Kacey Musgraves quietly adds 2 bonus tracks to Middle of Nowhere

Kacey Musgraves quietly released two bonus tracks for Middle of Nowhere on May 5—"All My Exes (Kacey’s Version)" and "Caballero"—available only through her website and iTunes. The move extends the album’s narrative while rewarding direct buyers ahead of her fall tour.

Kacey Musgraves expanded the life of her new record in a low-key way this week, slipping two bonus tracks onto the album page for Middle of Nowhere without altering the version streaming services are serving to most listeners. The album proper arrived May 1 with 13 songs; on May 5 she made “All My Exes (Kacey’s Version)” and “Caballero” available only to listeners who buy the digital album through her website or iTunes.

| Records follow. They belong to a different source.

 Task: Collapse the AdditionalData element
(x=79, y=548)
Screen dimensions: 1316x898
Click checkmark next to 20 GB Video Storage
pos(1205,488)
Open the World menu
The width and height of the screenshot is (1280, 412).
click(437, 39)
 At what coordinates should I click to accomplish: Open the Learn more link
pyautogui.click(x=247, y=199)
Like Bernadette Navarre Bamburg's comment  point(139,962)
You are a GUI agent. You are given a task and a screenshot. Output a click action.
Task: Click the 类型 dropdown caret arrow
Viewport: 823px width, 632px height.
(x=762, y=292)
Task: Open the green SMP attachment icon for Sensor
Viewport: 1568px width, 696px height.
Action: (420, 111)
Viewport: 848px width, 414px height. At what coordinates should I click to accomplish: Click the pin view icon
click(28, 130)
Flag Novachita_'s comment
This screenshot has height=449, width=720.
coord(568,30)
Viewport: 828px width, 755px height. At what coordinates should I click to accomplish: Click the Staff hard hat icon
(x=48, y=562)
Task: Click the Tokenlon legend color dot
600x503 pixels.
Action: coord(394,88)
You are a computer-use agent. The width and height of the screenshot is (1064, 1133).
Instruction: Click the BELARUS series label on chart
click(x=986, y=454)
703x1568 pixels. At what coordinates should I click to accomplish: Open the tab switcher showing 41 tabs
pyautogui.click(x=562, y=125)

It’s a small maneuver, but a telling one. Musgraves posted the announcement to Instagram with a line that felt half playful, half explanatory:

“The song that manifested Mexico Honey + my version of All My Exes,”

That phrasing captures what this release strategy is: part reward to fans willing to pay directly, part extension of the record’s narrative. Middle of Nowhere is already framed as a post-breakup record, an intimate follow-up to 2024’s Deeper Well (which hit No. 2 on the Billboard 200). Adding two songs only available off-platform nudges committed listeners deeper into that world while keeping the mass-market stream clean and concise.

The new tracks land in a record peppered with high-profile collaborators: Willie Nelson, Gregory Alan Isakov and Billy Strings appear on the original tracklist, and Miranda Lambert’s guest turn is notable not just musically but culturally—it functionally closes a yearslong feud between two Texan artists who rose in overlapping country circles. In that light, the decision to tuck exclusive material behind a direct sale reads less like a cash grab and more like a way to package a slightly different, collector’s-grade edition of the album’s story.

It’s also a reminder of how artists now use their websites as staging grounds for experiments that streaming platforms won’t always accommodate: bonus cuts, alternate takes, merch bundles. For Musgraves, whose career has moved between mainstream festival stages and a quieter, songwriter-focused lane since the breakthrough of Golden Hour, this feels consistent. She’s still able to play big rooms—her surprise addition to Coachella’s weekend two Saturday lineup, announced the Tuesday before, was her first appearance at the festival in seven years—but she’s also curating small incentives for listeners who want more than the 13-track standard.

There’s a practical side too. Musgraves will headline the Middle of Nowhere Tour this fall, a run that starts Aug. 21 in Chicago and closes Oct. 27 in Seattle. Bonus tracks like these operate as connective tissue between album cycle and live dates: they keep conversation rolling, give setlist spoilers for superfans, and create a direct-commerce touchpoint useful for selling tickets and bundles down the line.

None of this is revolutionary, but it does say something about where Midwestern-turned-Texan country-pop sits in 2026. Musgraves has one foot in the mainstream festival circuit and another in a more intimate singer-songwriter tradition; she uses both to stretch the album’s life without making the mainline release feel cluttered. If you want the extra songs, you have to opt in. If you don’t, the record remains the lean, 13-song statement she released on May 1—and that, in itself, is a kind of artistic choice.